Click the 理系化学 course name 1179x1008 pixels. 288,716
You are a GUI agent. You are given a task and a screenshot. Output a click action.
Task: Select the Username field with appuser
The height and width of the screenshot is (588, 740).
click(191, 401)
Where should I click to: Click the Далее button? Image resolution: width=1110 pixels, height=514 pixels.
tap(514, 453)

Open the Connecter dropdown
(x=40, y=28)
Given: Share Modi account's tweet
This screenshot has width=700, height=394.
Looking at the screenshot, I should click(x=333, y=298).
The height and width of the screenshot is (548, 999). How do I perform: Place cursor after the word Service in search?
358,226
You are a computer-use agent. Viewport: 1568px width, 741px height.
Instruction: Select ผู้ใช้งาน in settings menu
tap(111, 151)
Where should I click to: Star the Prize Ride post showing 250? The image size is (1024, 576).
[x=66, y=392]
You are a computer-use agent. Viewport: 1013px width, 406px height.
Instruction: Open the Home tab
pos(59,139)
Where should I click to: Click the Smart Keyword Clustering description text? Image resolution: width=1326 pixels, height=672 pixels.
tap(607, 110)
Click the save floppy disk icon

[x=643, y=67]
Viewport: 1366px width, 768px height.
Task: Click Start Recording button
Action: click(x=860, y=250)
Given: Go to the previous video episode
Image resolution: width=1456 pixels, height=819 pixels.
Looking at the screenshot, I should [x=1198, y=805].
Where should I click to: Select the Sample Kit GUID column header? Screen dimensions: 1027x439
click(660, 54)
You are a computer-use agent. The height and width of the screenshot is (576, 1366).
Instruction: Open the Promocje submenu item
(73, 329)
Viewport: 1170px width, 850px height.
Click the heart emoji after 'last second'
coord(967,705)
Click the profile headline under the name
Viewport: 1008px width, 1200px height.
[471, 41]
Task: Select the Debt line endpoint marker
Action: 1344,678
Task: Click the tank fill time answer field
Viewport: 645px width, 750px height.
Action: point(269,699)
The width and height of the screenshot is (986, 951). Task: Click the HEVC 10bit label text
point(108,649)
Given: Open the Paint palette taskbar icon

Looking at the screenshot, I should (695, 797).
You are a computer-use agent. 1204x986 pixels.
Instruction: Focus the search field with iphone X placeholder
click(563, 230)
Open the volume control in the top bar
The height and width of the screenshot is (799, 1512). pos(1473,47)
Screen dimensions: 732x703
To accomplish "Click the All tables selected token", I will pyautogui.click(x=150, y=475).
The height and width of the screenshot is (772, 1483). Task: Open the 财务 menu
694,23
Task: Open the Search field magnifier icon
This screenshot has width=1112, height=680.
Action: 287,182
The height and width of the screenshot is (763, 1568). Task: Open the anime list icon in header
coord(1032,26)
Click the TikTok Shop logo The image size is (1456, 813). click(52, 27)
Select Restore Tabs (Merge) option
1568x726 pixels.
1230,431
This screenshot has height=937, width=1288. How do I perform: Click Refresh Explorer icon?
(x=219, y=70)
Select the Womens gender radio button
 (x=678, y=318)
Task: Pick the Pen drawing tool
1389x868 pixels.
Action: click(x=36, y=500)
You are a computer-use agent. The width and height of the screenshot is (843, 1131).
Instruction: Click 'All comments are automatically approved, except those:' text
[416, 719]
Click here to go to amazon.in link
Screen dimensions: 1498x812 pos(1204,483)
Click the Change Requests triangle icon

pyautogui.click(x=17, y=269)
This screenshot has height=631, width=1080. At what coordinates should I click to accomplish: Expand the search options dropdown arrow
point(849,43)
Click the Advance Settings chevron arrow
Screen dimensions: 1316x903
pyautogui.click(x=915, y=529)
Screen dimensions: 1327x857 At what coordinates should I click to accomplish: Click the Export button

◇ ◇ ◇

### Given task
Set down the data above without any changes, from its first line through the line containing "Action: point(269,699)", with both of those lines included.

### Task output
Click the 理系化学 course name 1179x1008 pixels. 288,716
You are a GUI agent. You are given a task and a screenshot. Output a click action.
Task: Select the Username field with appuser
The height and width of the screenshot is (588, 740).
click(191, 401)
Where should I click to: Click the Далее button? Image resolution: width=1110 pixels, height=514 pixels.
tap(514, 453)

Open the Connecter dropdown
(x=40, y=28)
Given: Share Modi account's tweet
This screenshot has width=700, height=394.
Looking at the screenshot, I should click(x=333, y=298).
The height and width of the screenshot is (548, 999). How do I perform: Place cursor after the word Service in search?
358,226
You are a computer-use agent. Viewport: 1568px width, 741px height.
Instruction: Select ผู้ใช้งาน in settings menu
tap(111, 151)
Where should I click to: Star the Prize Ride post showing 250? The image size is (1024, 576).
[x=66, y=392]
You are a computer-use agent. Viewport: 1013px width, 406px height.
Instruction: Open the Home tab
pos(59,139)
Where should I click to: Click the Smart Keyword Clustering description text? Image resolution: width=1326 pixels, height=672 pixels.
tap(607, 110)
Click the save floppy disk icon

[x=643, y=67]
Viewport: 1366px width, 768px height.
Task: Click Start Recording button
Action: click(x=860, y=250)
Given: Go to the previous video episode
Image resolution: width=1456 pixels, height=819 pixels.
Looking at the screenshot, I should [x=1198, y=805].
Where should I click to: Select the Sample Kit GUID column header? Screen dimensions: 1027x439
click(660, 54)
You are a computer-use agent. The height and width of the screenshot is (576, 1366).
Instruction: Open the Promocje submenu item
(73, 329)
Viewport: 1170px width, 850px height.
Click the heart emoji after 'last second'
coord(967,705)
Click the profile headline under the name
Viewport: 1008px width, 1200px height.
[471, 41]
Task: Select the Debt line endpoint marker
Action: 1344,678
Task: Click the tank fill time answer field
Viewport: 645px width, 750px height.
Action: point(269,699)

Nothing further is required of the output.